И вот заря того самого 13 июня 1830 года. Тот краткий миг, когда солнце вспыхивает над глубокой раковиной гавани. Пять часов утра. Перед внушительными силами флота, возникшими на горизонте, Неприступный Город сбрасывает покров, сквозь серо-голубую облачную пелену просвечивает призрачная белизна. После того как рассеиваются последние блестки ночного тумана, далекие очертания наклоненного треугольника становятся мягче, напоминая небрежно раскинувшееся на ковре из темной зелени тело. Гора кажется барьером, едва намеченным на лазурной акварели небес.
Первая встреча лицом к лицу. Город, весь в узорах зубчатых стен и убранстве нежных красок, предстает в роли таинственной восточной красавицы, застигнутой врасплох. Французская армада медленно скользит мимо, как бы исполняя фигуры величественного танца, начавшегося с первыми проблесками зари и продолжавшегося до слепящего полудня. Безмолвное противостояние, торжественный, волнующий миг тишины, как перед началом оперы, когда вот-вот должен раздвинуться занавес. Только кто отныне займет место на сцене и где воистину находится зритель?

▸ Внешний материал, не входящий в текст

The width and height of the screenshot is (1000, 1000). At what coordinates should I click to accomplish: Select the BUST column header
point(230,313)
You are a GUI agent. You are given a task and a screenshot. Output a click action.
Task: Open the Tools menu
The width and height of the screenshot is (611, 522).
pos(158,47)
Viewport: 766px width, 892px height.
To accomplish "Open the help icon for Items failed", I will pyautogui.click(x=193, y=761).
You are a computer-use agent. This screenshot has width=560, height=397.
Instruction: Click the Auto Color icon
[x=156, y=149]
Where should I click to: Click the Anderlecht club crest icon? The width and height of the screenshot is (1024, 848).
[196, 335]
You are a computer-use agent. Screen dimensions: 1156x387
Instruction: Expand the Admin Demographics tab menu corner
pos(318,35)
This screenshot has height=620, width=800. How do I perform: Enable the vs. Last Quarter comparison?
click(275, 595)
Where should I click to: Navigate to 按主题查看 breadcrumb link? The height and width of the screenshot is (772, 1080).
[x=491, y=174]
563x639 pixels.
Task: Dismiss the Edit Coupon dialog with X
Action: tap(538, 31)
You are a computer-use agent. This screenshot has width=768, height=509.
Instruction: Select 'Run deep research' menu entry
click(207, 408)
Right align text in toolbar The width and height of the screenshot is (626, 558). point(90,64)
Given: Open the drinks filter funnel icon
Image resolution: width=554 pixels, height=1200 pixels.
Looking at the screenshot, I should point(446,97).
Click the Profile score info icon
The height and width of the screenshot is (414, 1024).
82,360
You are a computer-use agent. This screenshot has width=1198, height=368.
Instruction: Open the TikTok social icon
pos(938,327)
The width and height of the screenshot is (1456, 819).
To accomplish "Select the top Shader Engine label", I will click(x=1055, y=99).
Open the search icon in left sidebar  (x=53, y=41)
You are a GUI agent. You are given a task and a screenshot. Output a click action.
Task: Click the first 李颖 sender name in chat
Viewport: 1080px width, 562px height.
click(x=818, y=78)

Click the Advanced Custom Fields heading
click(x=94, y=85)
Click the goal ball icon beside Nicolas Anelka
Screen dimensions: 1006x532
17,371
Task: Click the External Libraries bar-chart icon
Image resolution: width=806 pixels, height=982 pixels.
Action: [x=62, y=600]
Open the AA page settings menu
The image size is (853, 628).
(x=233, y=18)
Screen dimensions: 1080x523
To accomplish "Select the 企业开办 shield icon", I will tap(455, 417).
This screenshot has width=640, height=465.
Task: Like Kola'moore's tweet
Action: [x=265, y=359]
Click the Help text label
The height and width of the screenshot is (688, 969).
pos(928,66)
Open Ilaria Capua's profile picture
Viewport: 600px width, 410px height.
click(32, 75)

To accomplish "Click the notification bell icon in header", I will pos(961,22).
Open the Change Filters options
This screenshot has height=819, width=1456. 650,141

Пять часов утра. Воскресный день, мало того — католический праздник тела Господня. Первый наблюдатель в форме капитана фрегата занимает пост на полуюте корабля вспомогательной флотилии, который плывет впереди боевой эскадры, возглавляя добрую сотню военных парусников. Человека этого зовут Амабль Маттерер. Он внимательно следит за всем происходящим и в тот же день запишет: «Я был первым, кто увидел город Алжир, похожий на маленький белый треугольник, лежащий на склоне горы».
Половина шестого утра. Бесконечная вереница фрегатов, бригов и шхун, выстроившихся в три ряда и украшенных разноцветными флагами, заполняет вход в гавань, полностью теперь освободившуюся от тьмы, а вместе с тем и от риска возможной бури. На флагманском корабле, именуемом «Прованс», принято решение готовиться к бою. На палубах появляются тысячи матросов и солдат, шумными группами вываливаются они из трюмов, собираясь на полубаках. Но вот, словно гигантская, переливающаяся на солнце простыня, внезапно опускается покров молчания, так и кажется, будто зашуршит шелк и без того нестерпимо яркого сияния, щедро разливающегося вокруг.
Берберийский город недвижен. Ничто в нем не шелохнется, ничто не нарушает молочного сияния его домов, теперь уже их можно различить, они ползут вверх по покрытому светлой зеленью покатому склону горы, масса которой отчетливо вырисовывается, спускаясь вниз мягкими уступами.